Posted by Steve Jones

Thu, Dec 26, 2013

A Personal Support Worker (PSW) provides many layers of care for elderly clients. Between helping with personal hygiene, administering medication and household cleaning, a PSW can be involved in almost every facet of a client’s life. That’s why it’s important to develop a solid relationship with PSWs working around the home and in care facilities.

Striking the Proper Balance

First and foremost, PSWs have a duty to deliver the best possible care and services while on the job. The additional role of all support workers is to grow, support and solidify the existing family, social and community network of an elderly patient.

That being said, every workplace setting is easier and more enjoyable if PSWs and clients like the people they work with/for. One of the best and most appropriate courses of action is to think of a PSW like a co-worker. The two involved parties, the patient and the personal support worker, work together on the patient’s day-to-day health and well-being.

Make sure hired care workers have the following qualities to ensure a good working relationship:

  • Good communication and listening skills
  • Ability to consult/plan with others
  • Respect for the choices, beliefs, needs, values and cultures of other people
  • Commitment to healthcare and increasing the independence of patients
  • Willingness to teach PSW knowledge and skills
  • A positive attitude
  • Consistency of performed duties
  • Professionalism

In some cases, a personal support worker will be more present in the life of a patient than family or friends.
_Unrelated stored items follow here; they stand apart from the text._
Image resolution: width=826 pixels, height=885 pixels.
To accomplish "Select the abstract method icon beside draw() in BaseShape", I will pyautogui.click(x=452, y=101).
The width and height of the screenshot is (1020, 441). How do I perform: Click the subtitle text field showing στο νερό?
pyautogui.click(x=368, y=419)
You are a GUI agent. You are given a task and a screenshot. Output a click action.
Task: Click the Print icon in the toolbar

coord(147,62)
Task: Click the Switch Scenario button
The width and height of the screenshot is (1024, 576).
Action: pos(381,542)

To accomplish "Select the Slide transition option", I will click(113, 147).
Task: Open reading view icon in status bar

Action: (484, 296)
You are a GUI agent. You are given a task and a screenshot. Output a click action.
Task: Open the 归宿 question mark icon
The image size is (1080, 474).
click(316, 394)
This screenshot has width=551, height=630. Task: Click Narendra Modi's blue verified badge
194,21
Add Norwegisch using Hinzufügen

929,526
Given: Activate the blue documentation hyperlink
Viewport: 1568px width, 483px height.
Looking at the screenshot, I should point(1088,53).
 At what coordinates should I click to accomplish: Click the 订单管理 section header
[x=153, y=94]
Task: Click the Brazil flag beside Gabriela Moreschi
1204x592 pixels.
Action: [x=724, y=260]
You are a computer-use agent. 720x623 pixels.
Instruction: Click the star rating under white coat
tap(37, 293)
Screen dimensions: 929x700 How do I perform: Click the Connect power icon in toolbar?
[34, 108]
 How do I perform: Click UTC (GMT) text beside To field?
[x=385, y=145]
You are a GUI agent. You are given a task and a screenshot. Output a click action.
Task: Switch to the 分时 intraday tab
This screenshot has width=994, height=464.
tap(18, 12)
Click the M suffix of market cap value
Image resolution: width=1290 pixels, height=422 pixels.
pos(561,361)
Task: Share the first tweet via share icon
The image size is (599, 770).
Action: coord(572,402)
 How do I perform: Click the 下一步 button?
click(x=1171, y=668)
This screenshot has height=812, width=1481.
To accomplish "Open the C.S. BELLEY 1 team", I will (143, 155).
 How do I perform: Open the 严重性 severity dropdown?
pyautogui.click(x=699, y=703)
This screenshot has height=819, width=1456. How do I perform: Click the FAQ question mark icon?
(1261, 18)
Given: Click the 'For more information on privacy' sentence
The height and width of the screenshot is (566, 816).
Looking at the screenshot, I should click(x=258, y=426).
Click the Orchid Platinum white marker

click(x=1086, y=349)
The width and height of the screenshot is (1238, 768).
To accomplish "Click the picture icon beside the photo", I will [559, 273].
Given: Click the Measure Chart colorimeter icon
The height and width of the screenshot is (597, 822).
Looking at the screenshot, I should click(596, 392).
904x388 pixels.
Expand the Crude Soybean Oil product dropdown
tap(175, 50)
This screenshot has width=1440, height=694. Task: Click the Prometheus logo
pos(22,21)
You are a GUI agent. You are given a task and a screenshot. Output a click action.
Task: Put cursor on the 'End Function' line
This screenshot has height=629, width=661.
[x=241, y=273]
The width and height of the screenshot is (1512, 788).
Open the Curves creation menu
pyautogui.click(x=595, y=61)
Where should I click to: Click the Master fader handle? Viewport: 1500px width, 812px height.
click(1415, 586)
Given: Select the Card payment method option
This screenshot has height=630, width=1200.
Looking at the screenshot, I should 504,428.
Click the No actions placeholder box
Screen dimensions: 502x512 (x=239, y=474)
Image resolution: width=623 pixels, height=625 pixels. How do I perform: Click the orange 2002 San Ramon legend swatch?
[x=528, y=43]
In those cases, some elderly patients can start to treat PSWs as they treat close members of their family.

Working so closely together, its understandable that the two “co-workers” would become close, bordering on friendship, but similarly to an office setting, that friendship comes with professional boundaries. For example, if a personal support worker is working in the home during a family celebration, such as a birthday, it is appropriate to include them in the festivities, but inappropriate to expect them to engage in gift-giving.

It’s also appropriate to take an interest in a PSW’s professional and personal life, to a degree. Even though the PSW technically works for the patient it is important for casual conversation to operate on a two-way street. Inquiring about simple things such as family, movies, and other interests creates the basis for a working relationship without getting into personal or intimate details of each others lives.

Use the following tips to set limits on your relationship to ensure a healthy professional “friendship”:

  • Discuss roles with the PSW right from the start so expectations are met without any confusion. This also creates a dialogue that allows both PSW and patient to make the work environment as comfortable as possible.
  • If concerns about the frequency or quality of work performed arises, have a conversation with the PSW about expectations moving forward. Ensure you do so in a polite and encouraging manner to maintain a good working relationship.
  • Perform regular reviews of a PSWs work. Make sure to give credit and show appreciation when a job is well done.
  • Avoid engaging in subjects that could create divisions between PSWs and patients. Politics, religion and intimate family details can potentially cause disagreements that could lead to problems in the home or care facility.
  • Ask for assistance when and where it’s needed. A PSW can’t always anticipate the needs of a patient so a simple request can go a long way.

More often than not, an open dialogue, a little flexibility and established guidelines can make any relationship between a personal support worker and their client effective and long-lasting.